Looking back on it, I’m not sure what I would’ve got out of working a carnival. Carnies have long hours and spend a lot of time on the road. From what I’ve gathered, it’s a job like most – not much glamour, plenty of hard work. A story, all by itself, that you can find anywhere.

What I learned to appreciate from the fair is; it takes all kinds. Not just carnies. Sounds cheesy, but honestly, most things in life are (I still get goose bumps when I hear The Scorpions “Wind of Change” – you do to).
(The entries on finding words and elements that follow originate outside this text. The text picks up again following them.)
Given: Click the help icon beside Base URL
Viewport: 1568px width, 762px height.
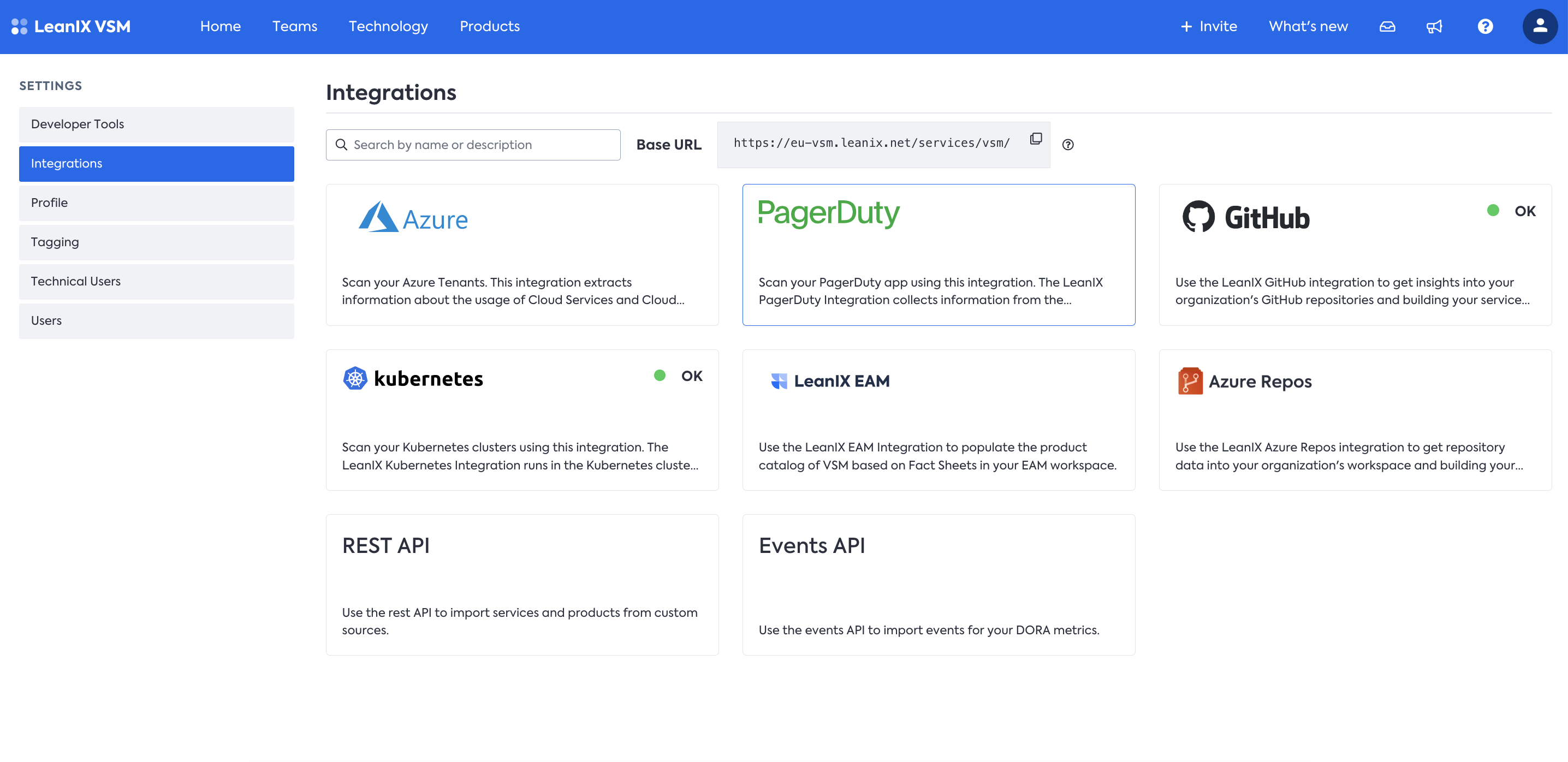Looking at the screenshot, I should coord(1068,145).
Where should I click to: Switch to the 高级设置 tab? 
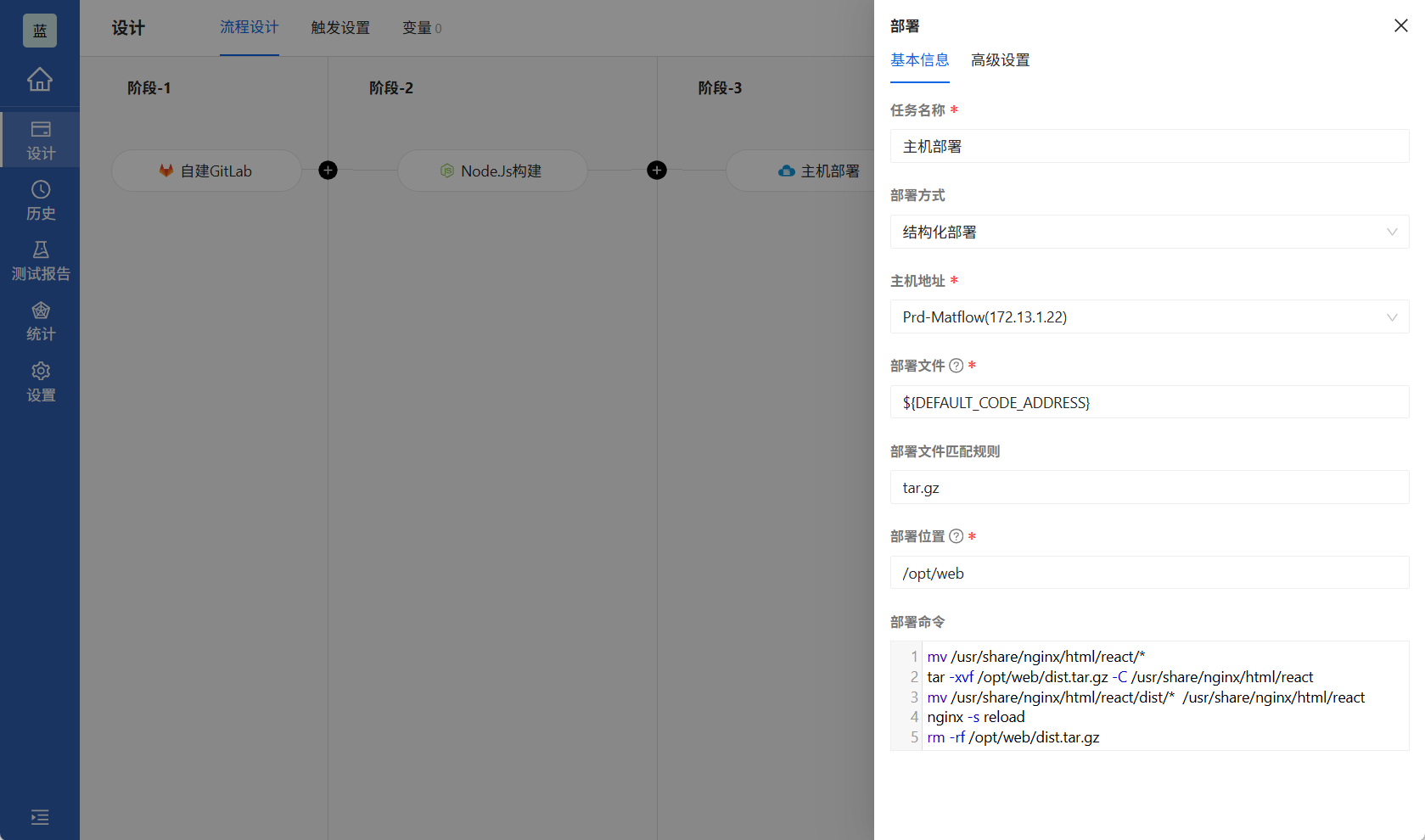point(1000,60)
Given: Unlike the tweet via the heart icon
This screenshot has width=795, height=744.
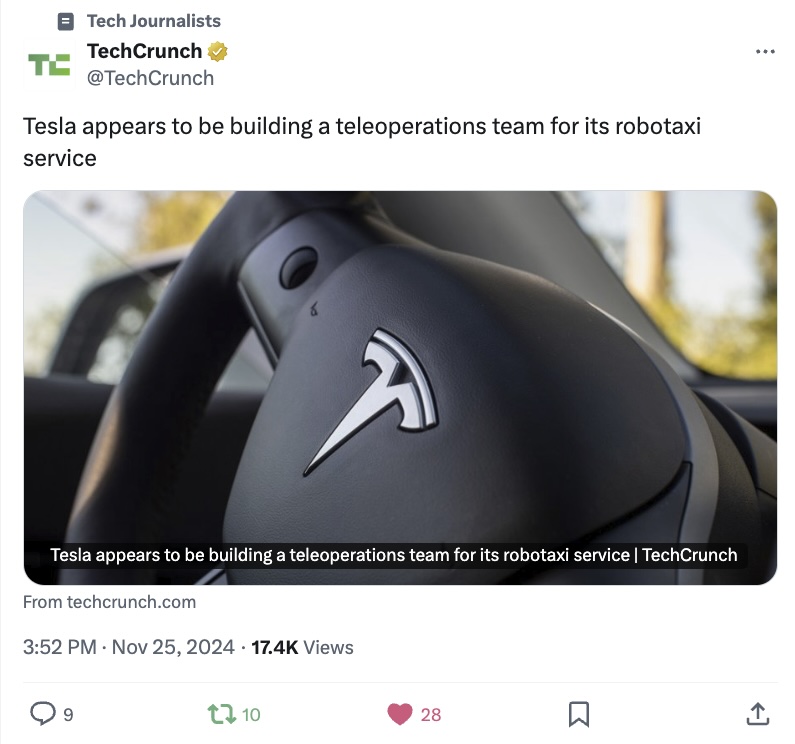Looking at the screenshot, I should click(x=400, y=714).
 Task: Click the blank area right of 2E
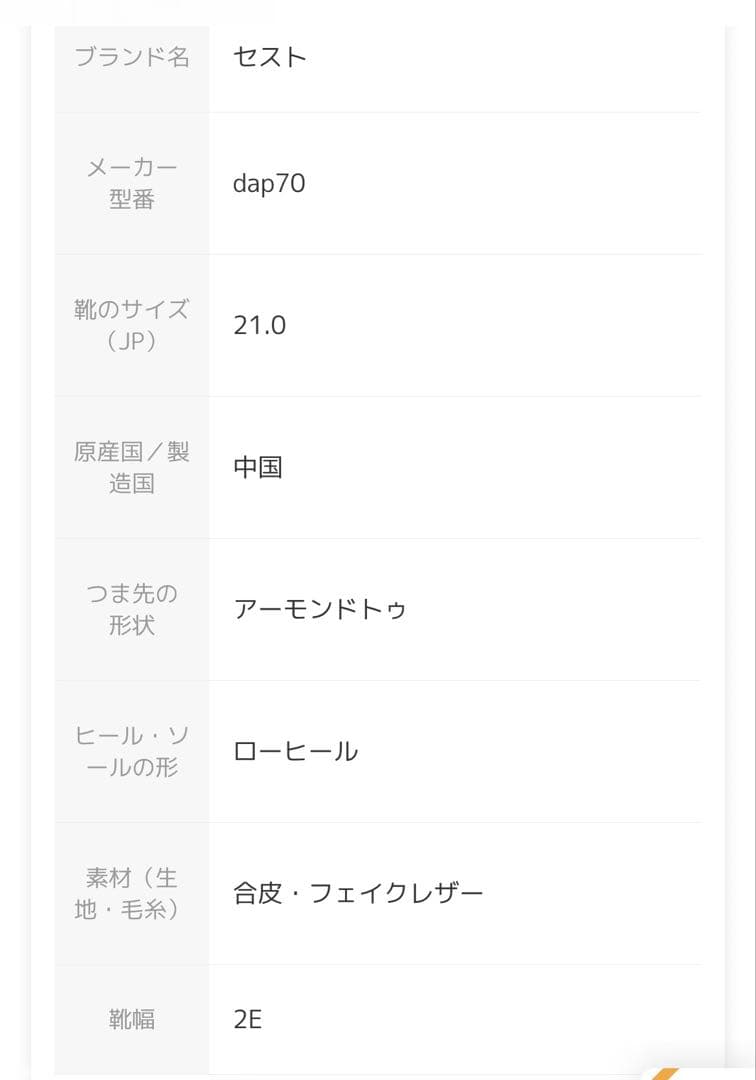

It takes all sorts of people to make the fair work. It takes the derby car drivers who brought the fans who bought the pies. Or in my case, vice-versa. It takes the caller barking at you on the midway to play their game to scare you into visiting the ag area to see how a farm works. It takes people who can laugh at themselves and others to make the fair a good time, understanding that there wouldn’t be much to laugh at all if everyone were the same. I’ve learned to appreciate everyone and everything at the fair. Because it’s always been about the people.

Real people love “Single-Wide”

Thursday, August 2nd, 2007
Michael McGuire

There are a lot of great local festivals these days. It seems like there’s one every weekend.

Although, I don’t think there’s anything going on this Friday and Saturday.

That got me thinking; if I had to keep the streak alive, what kind of event would I bring to Norwich?

So I’ve come up with a festival idea for the future. It’ll probably never get off the ground, but it’s fun anyway…

“Chenango Single-Wide Showdown 2008: The biggest, nastiest trailer rally this side of Hot Springs, Ark. Folks who like the calm and quiet of their Trailer Park need not apply!”

Trailers of all kinds – from rotten bottoms to high tankers – would be towed in from far and wide. With the promise of music, food and no cops, Norwich would be smothered with propane-toting Landmarines.

Here’s some possible testimonials from satisfied attendees:

“I was at the Rolling Septic Review last year in Tulsa, and I’ve got to say, the Chenango Single-Wide is the rowdiest, most care-free weekend I’ve spent since getting paroled. The “trailer Jenga” was worth the price of admission alone. Those people know how to run a rally.” – Cherry Stem, Hobbs, New Mexico.

“I’ve never seen so many crab-grass patches get laid down in my life, and I’ve been at this a longtime.” – Sally “Brown” McStain, Montpelier, Vermont.

“We got married, had our reception and went on our Honeymoon in a trailer at Single-Wide. That was awesome. What was really awesome is that we got to move into it afterward. The Single-Wide staff said they didn’t want it back. Also,according to Guinness’ records, all that – marriage, reception, honeymoon, life – has never happened before all in the same place. That’s pretty neat.” – Eric “Cool FeBreze” Rogers, Hornell, NY.

Here would be the tag line “Blues people like the Blues festival, art people love Colorscape and athletic people like Gus Macker… Real people love Single-Wide.”